From: Eliezer S. Yudkowsky (sentience@pobox.com)
Date: Sun Jun 02 2002 - 11:59:10 MDT
Lee Corbin wrote:
>
> The reasons for the technical and commercial world dominance by
> Europeans starting in the 15th century are becoming clearer to
> historians and sociologists. The best starting place for such
> inquires is "Germs, Guns, and Steel" by Jared Diamond.
>
> What ought to be done by those with the ability and the power?
> (Read: a singularity-nexus will be in exactly this position.)

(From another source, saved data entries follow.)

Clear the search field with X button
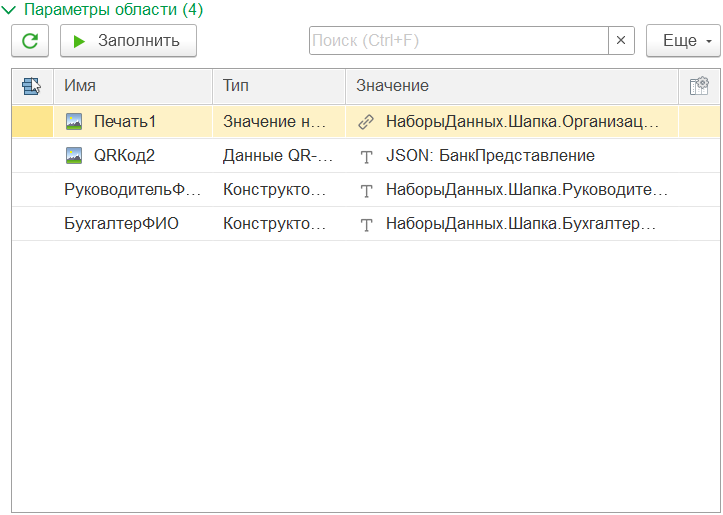 pyautogui.click(x=621, y=41)
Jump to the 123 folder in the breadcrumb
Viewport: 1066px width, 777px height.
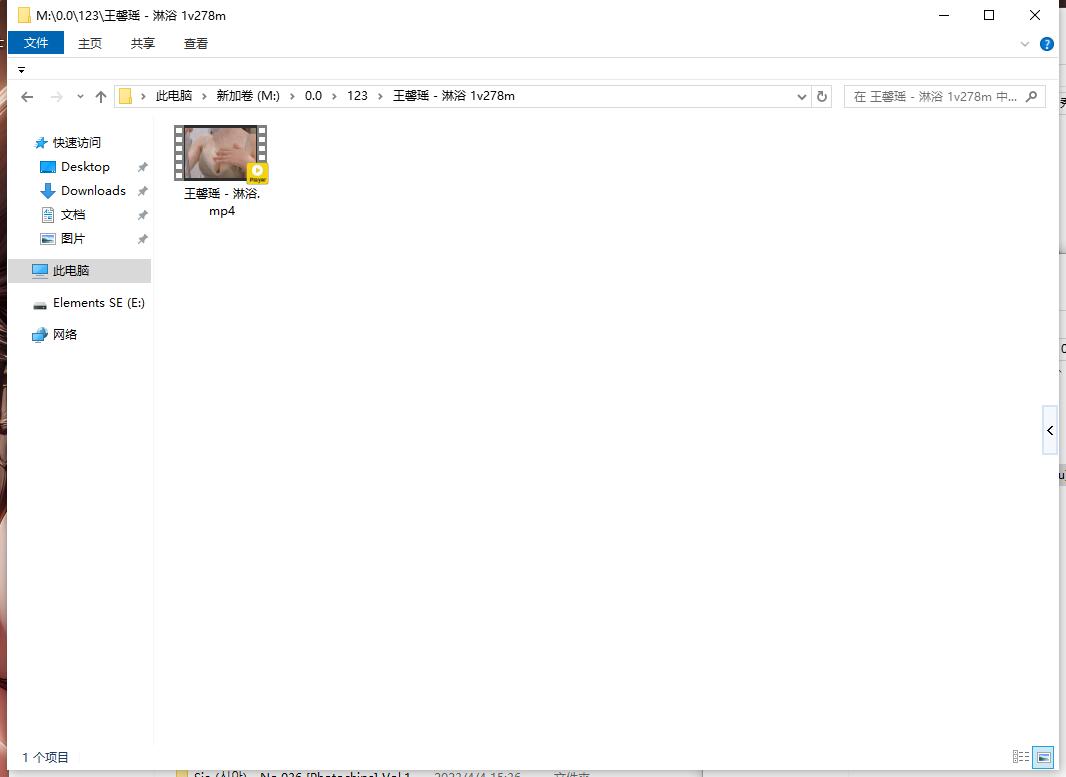357,96
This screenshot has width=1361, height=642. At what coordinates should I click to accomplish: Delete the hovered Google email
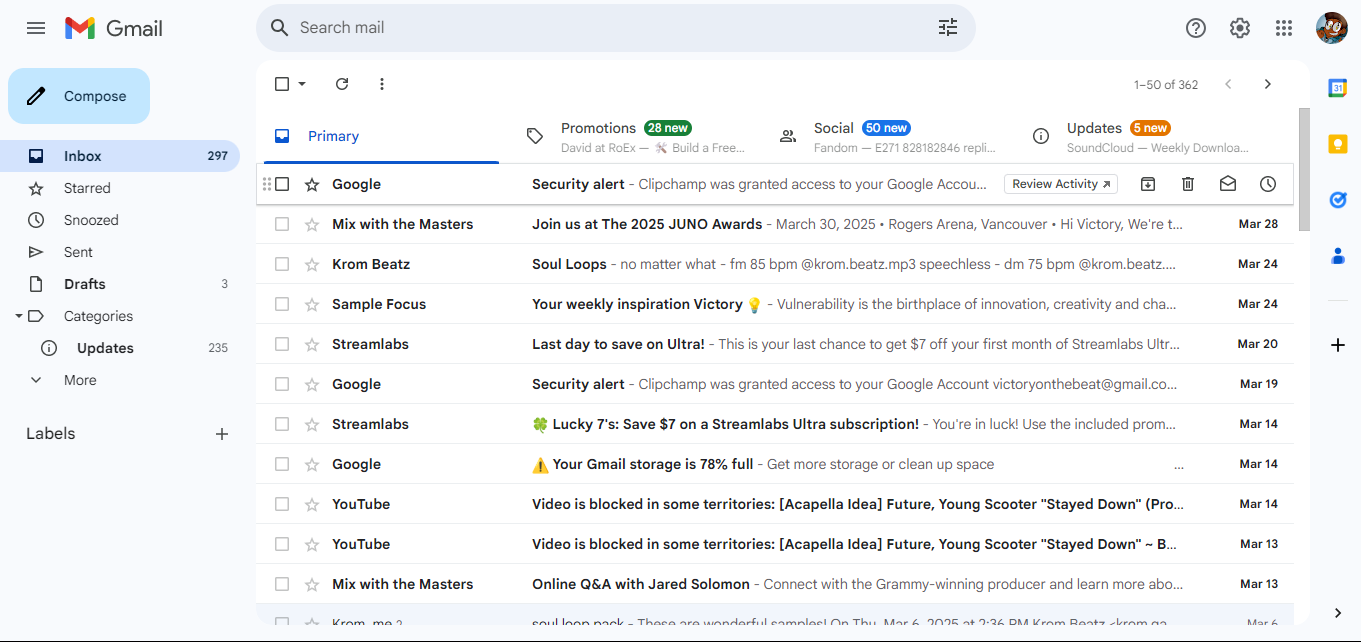pos(1188,184)
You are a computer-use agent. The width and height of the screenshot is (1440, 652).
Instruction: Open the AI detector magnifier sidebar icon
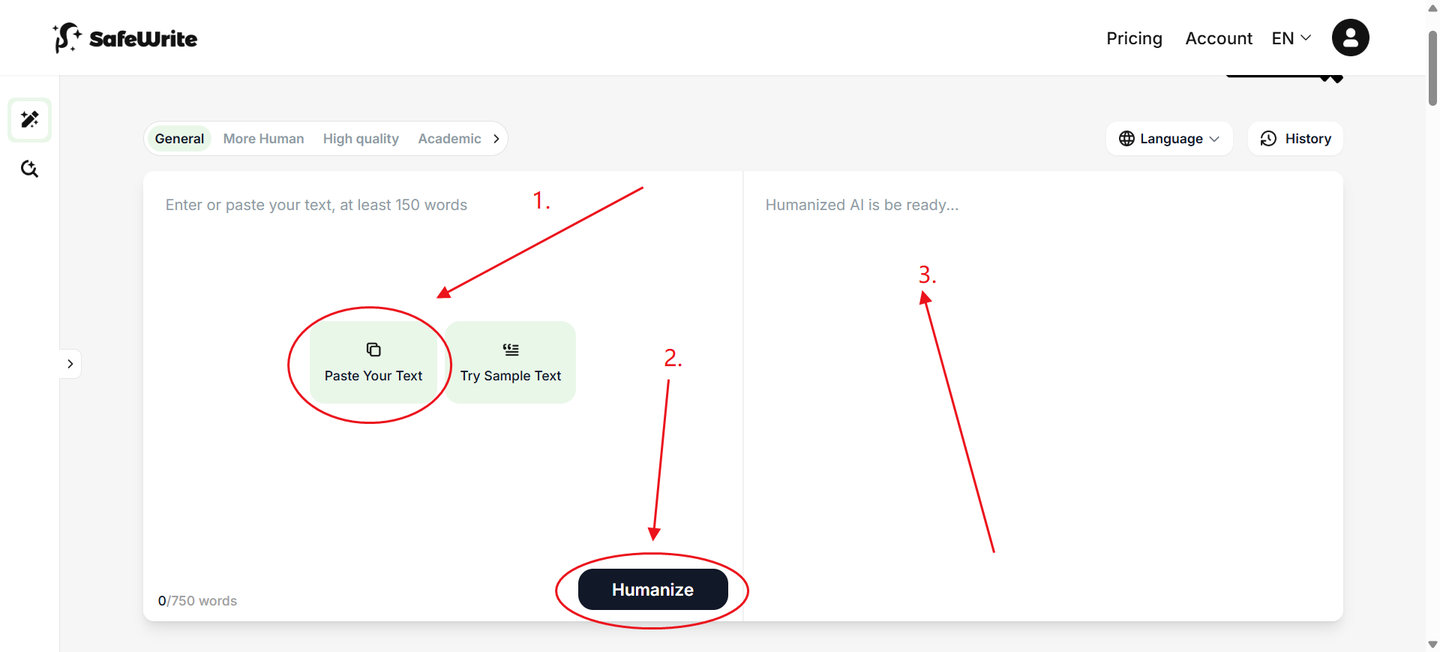click(x=30, y=169)
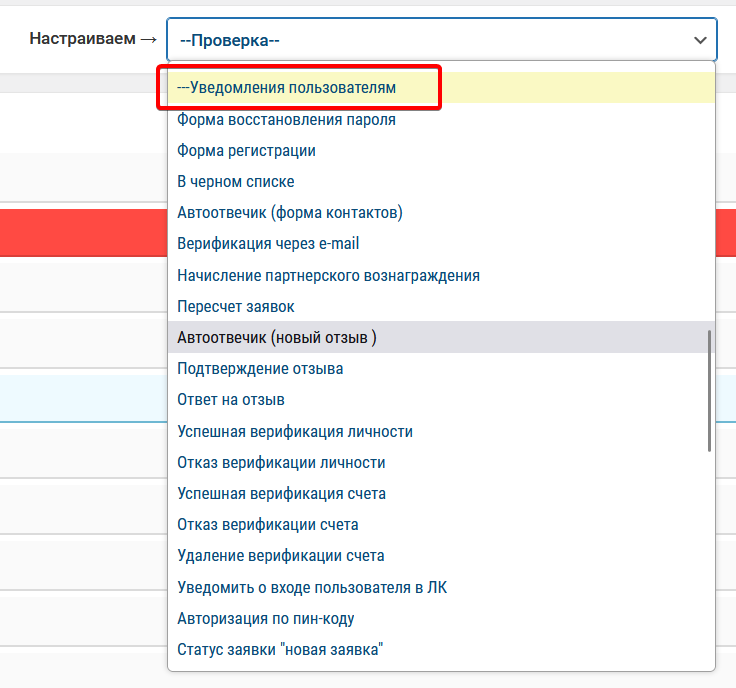736x688 pixels.
Task: Click the dropdown chevron arrow icon
Action: (699, 40)
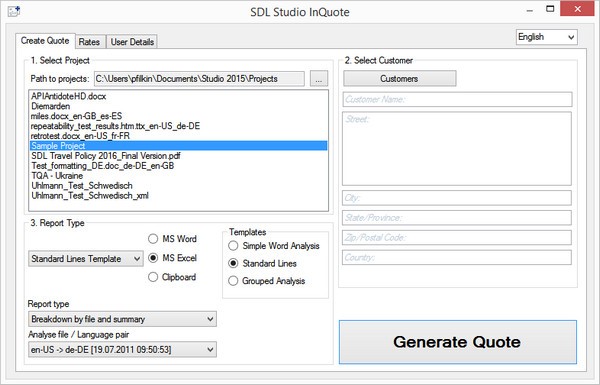Screen dimensions: 600x385
Task: Click the InQuote app icon in title bar
Action: [14, 11]
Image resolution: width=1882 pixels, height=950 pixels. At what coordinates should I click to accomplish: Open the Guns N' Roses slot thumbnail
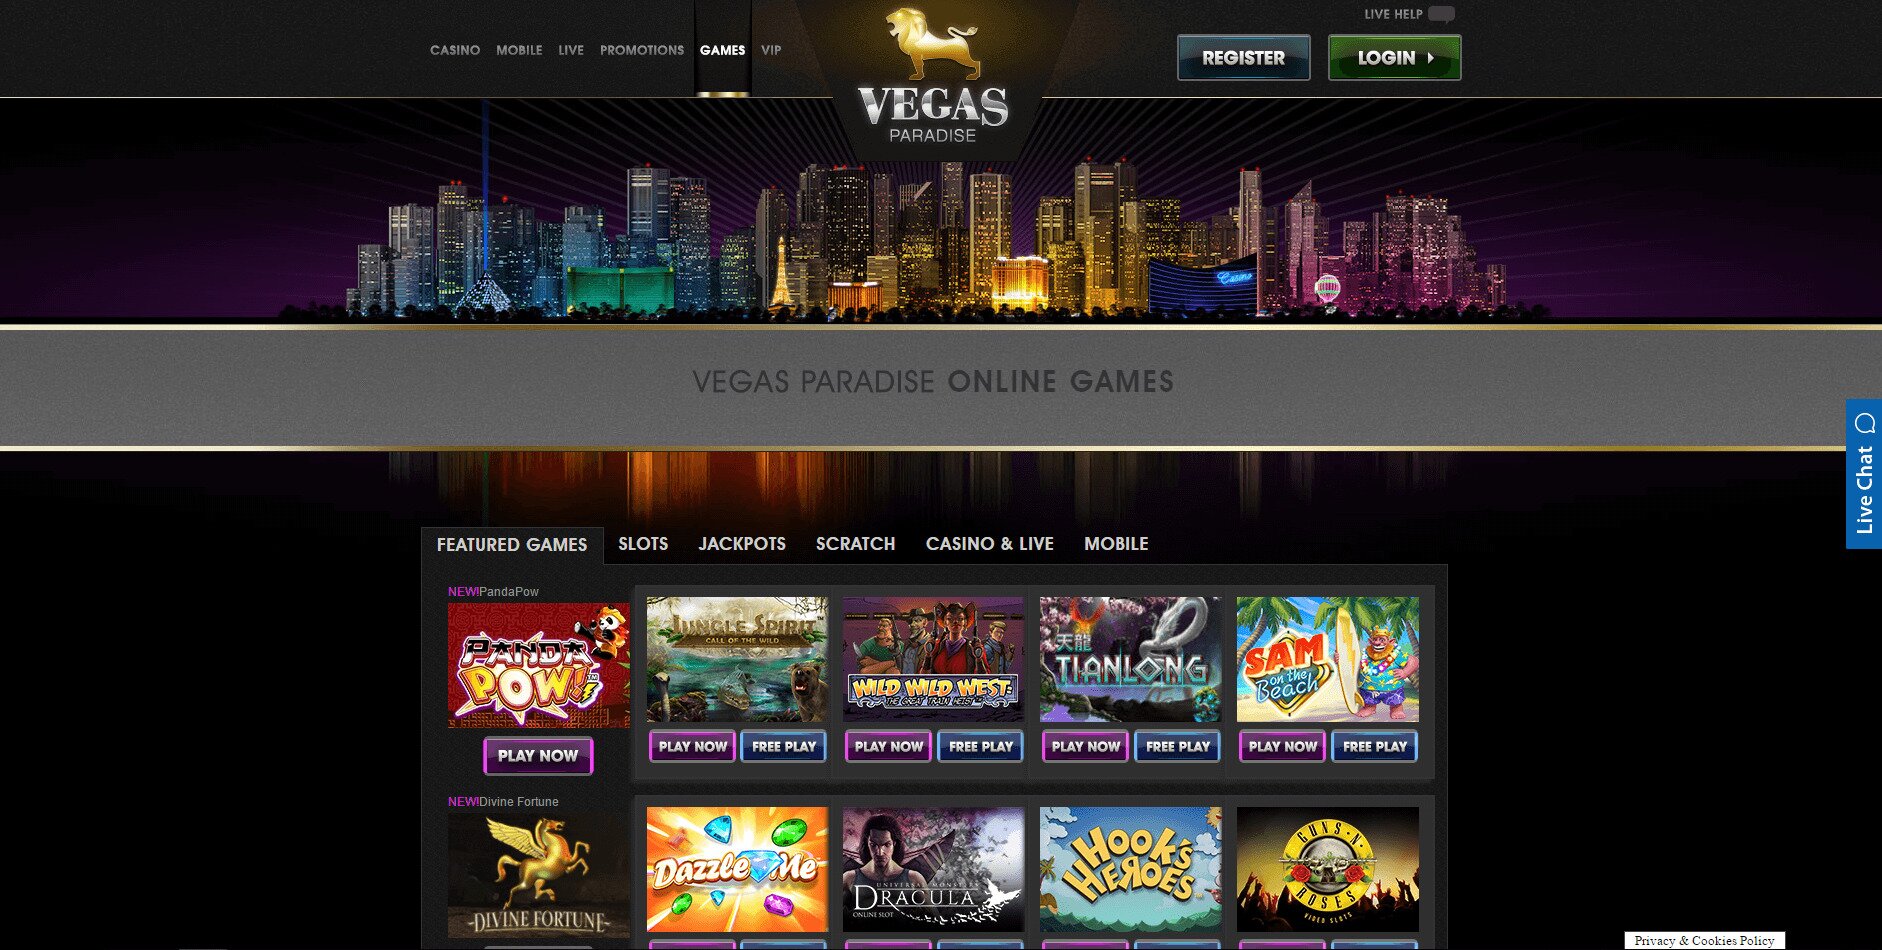tap(1327, 869)
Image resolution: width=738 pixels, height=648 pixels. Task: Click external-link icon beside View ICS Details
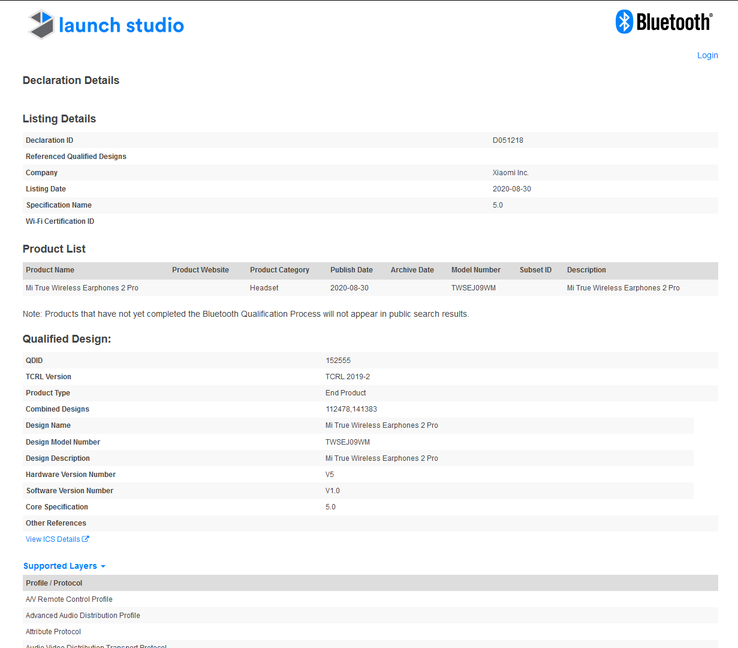click(x=86, y=539)
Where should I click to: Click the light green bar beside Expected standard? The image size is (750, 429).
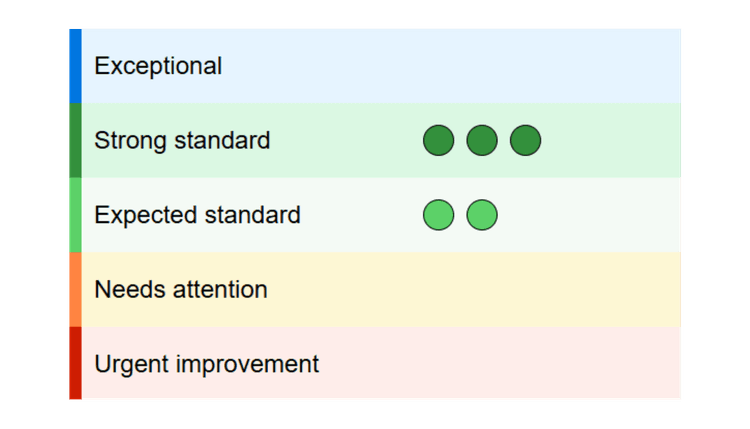(75, 215)
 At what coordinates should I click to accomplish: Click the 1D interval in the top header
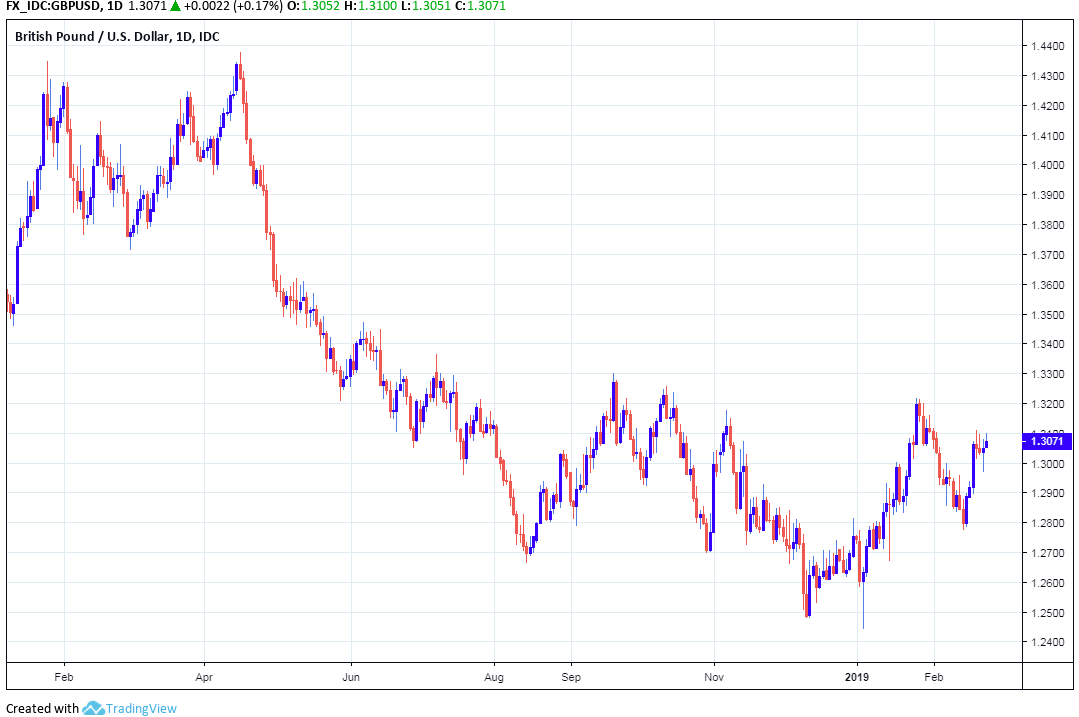pyautogui.click(x=115, y=7)
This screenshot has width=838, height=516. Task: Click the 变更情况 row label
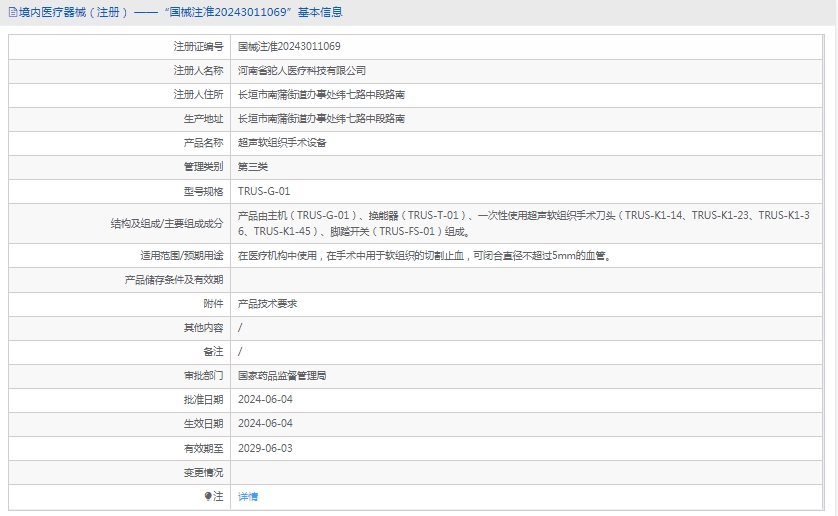203,472
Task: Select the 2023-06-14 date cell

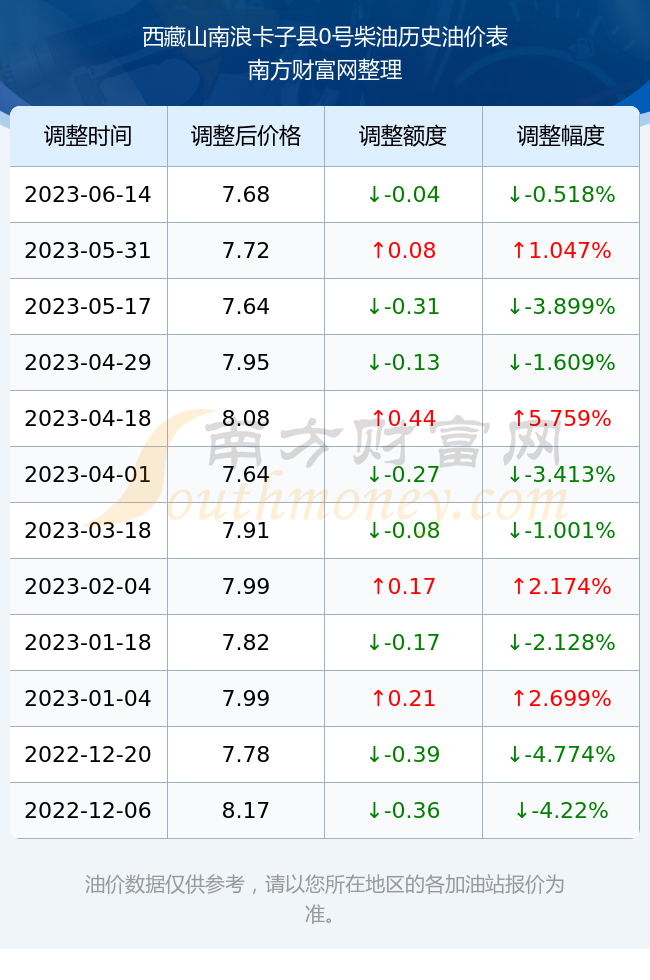Action: (x=88, y=194)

I'm glad you phrased this as "singularity nexus" and not "the people who
create the singularity nexus". The people who create the singularity nexus
have the responsibility not to exert undue influence on the singularity
nexus. Since, under my best understanding of FAI, the same architecture
that makes the goal system stable and what we would regard as commonsensical
is the same architecture that gives an FAI the power to conduct its own
moral reasoning, a deliberate attempt to exert undue influence seems to me
to indicate a profound misunderstanding of what FAI is about and, more
importantly, how to build it, and hence doomed to end in disaster. It is
the only instance I know of where "Hubris...Ate" or purity of motive
actually is a good heuristic for engineering reasons and not a meme which is
repeated merely because it sounds wise.
> This reminds me the noble yet patronizing urge to extend
> a helping hand to the "less fortunate". As I said earlier
> about "minding your own business", once a person's stomach is
> full, the urge to meddle in other people's affairs becomes
> irresistible. But where exactly, or how, to draw the line
> between true charity that actually improves the lot of life
> in the universe, and that which only makes the giver feel
> good and incidentally extends his power?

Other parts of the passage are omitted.